The hardcover book that costs $18 on Amazon was suddenly free for anyone via WikiLeaks’ Twitter page. The tweet, which includes a link to a PDF file saved on Google Drive, raised questions about possible copyright infringement – and whether those who click on the link and download the free file could face legal troubles.

Whether WikiLeaks could be accused of copyright infringement depends on a few factors, experts say.

“If I upload an unauthorized copy of a book on my website and I share that link to everyone, that’s clearly direct copyright infringement,” Shyam Balganesh, a University of Pennsylvania law professor who specializes in copyright and intellectual-property laws, told The Washington Post. “On the other hand, if someone else uploads some infringing content and I just share its location, i.e., the link via a tweet, then it is unlikely to be direct infringement.”

In the latter case, Balganesh said, the liability falls on whoever uploaded the file and whoever downloaded it.

“If you’ve downloaded it, you have made an unauthorized copy, and if you’ve made an unauthorized copy, you’ve violated the reproduction right of the copyright owner,” he said.

Balganesh said WikiLeaks’ tweet, which says that the book was leaked “onto internet,” would suggest that a third party possibly published the text online and WikiLeaks shared the link. The consensus, he said, is that merely sharing a link to unauthorized content is not direct copyright infringement.

But it does not mean that an organization such as WikiLeaks could not be held liable, experts say.

“You can imagine a lawsuit against WikiLeaks for inducing infringement or contributing to infringement,” said Eugene Volokh, a professor at the University of California at Los Angeles who has taught copyright law.

Mitchell Zimmerman, a California-based lawyer who’s handled copyright, trademark and patent cases, agreed. Widely distributing a link and inviting people to download illegal copies are equally serious, he said.

“Any notion it’s okay to encourage people to download infringing copies of an entire book that they are free to buy is just wrong,” Zimmerman said. “Destroying the financial basis for publishing a book [and] being able to sell it is just a backhanded way of discouraging people from writing books critical of the president in the first place. WikiLeaks is promoting a kind of soft censorship when it seeks to punish the author and publisher of a controversial work.”
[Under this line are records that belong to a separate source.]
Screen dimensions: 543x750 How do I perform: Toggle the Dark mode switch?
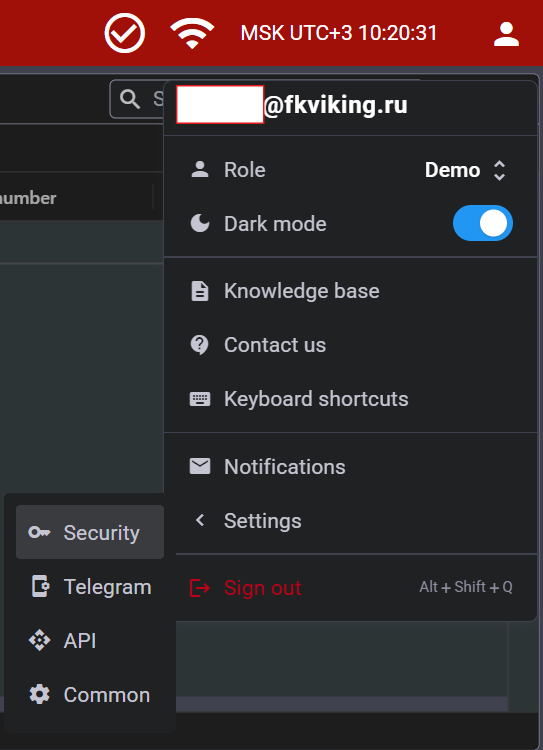483,223
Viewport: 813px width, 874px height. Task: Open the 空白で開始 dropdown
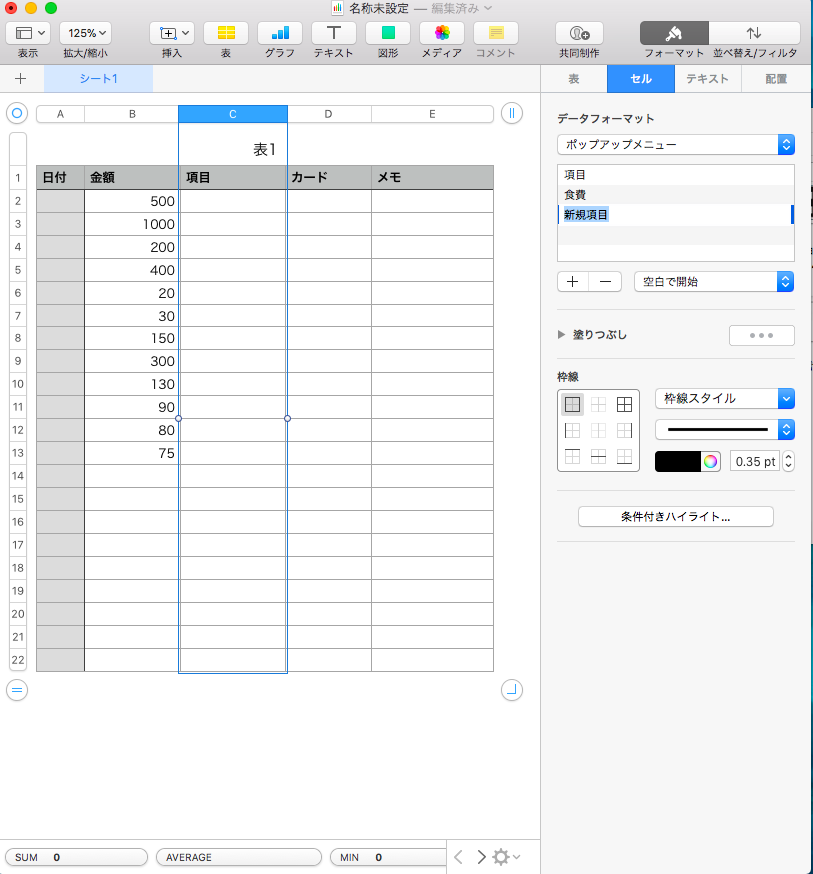coord(713,281)
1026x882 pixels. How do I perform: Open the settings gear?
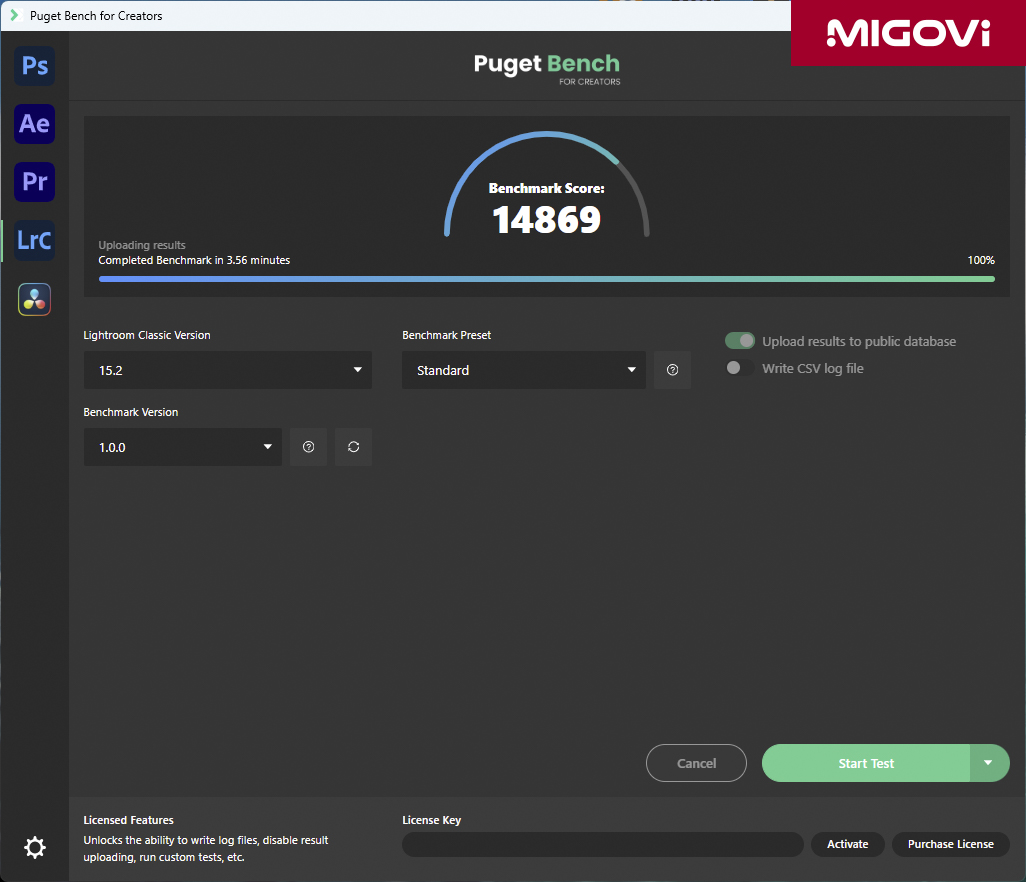coord(35,848)
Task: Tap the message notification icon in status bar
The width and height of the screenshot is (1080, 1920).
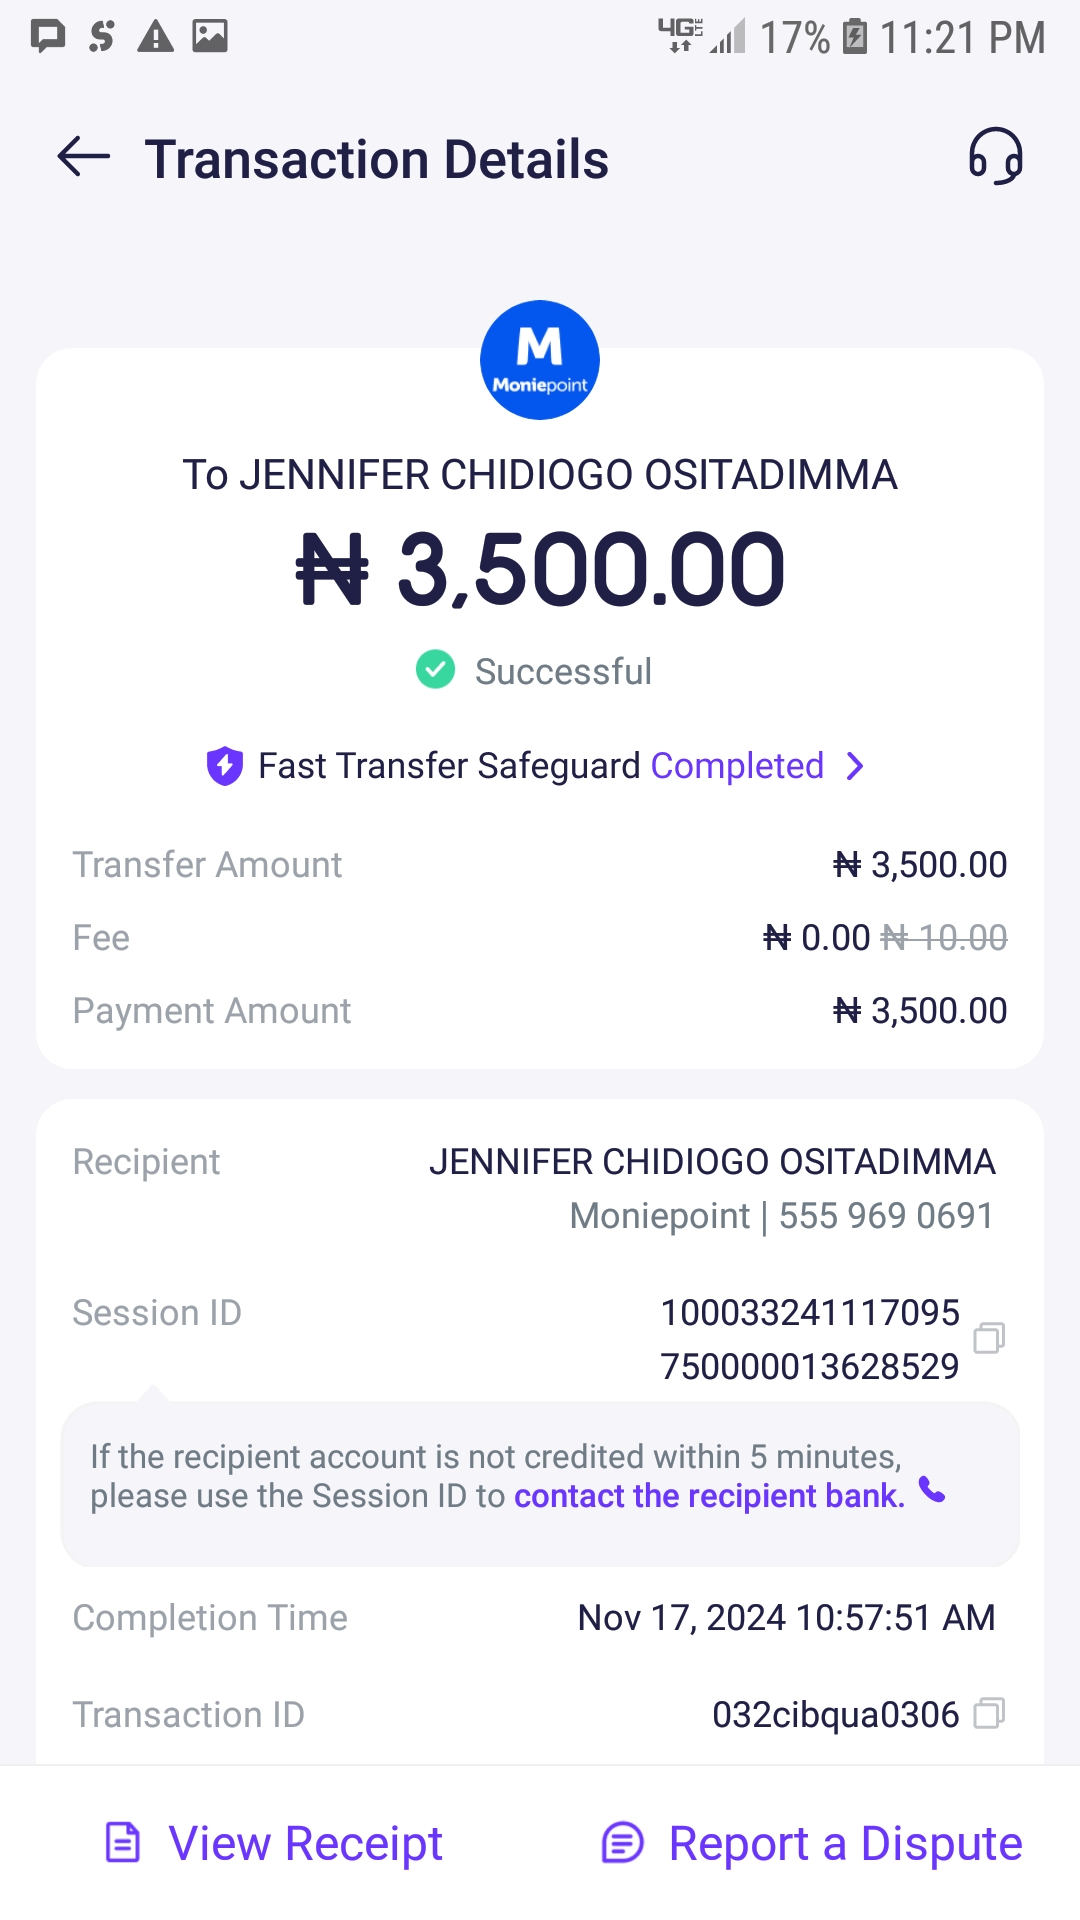Action: 47,36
WikiLeaks did not respond to emailed questions from The Post.

At some point after WikiLeaks tweeted the PDF file, Google took it down. Anyone who clicks on the link is directed to a page that says the file can’t be accessed, because it violates Google’s terms of service.

Google said in a statement that the company removed the file as soon as it became aware of it.

“Our policies prohibit the use of our products to distribute copyright-infringing content,” the statement said.

Had Google continued to host the file, the company also could conceivably have faced some liability, Volokh said.

Still, it’s unclear how long the file was online, or whether anyone among WikiLeaks’s nearly 5.5 million Twitter followers downloaded it illegally.

Statutory damages in a copyright infringement lawsuit could go as high as $150,000, Balganesh said.

A spokeswoman for Henry Holt and Co., Wolff’s publisher, did not immediately respond to a request for comment.

Last week, an attorney for President Trump sought to stop the publication of book, which had already led Trump to decry his former chief strategist Stephen K. Bannon, who had made unflattering comments about the president and his family. White House press secretary Sarah Huckabee Sanders called the book “some trash” that a previously unknown author “wants to peddle.”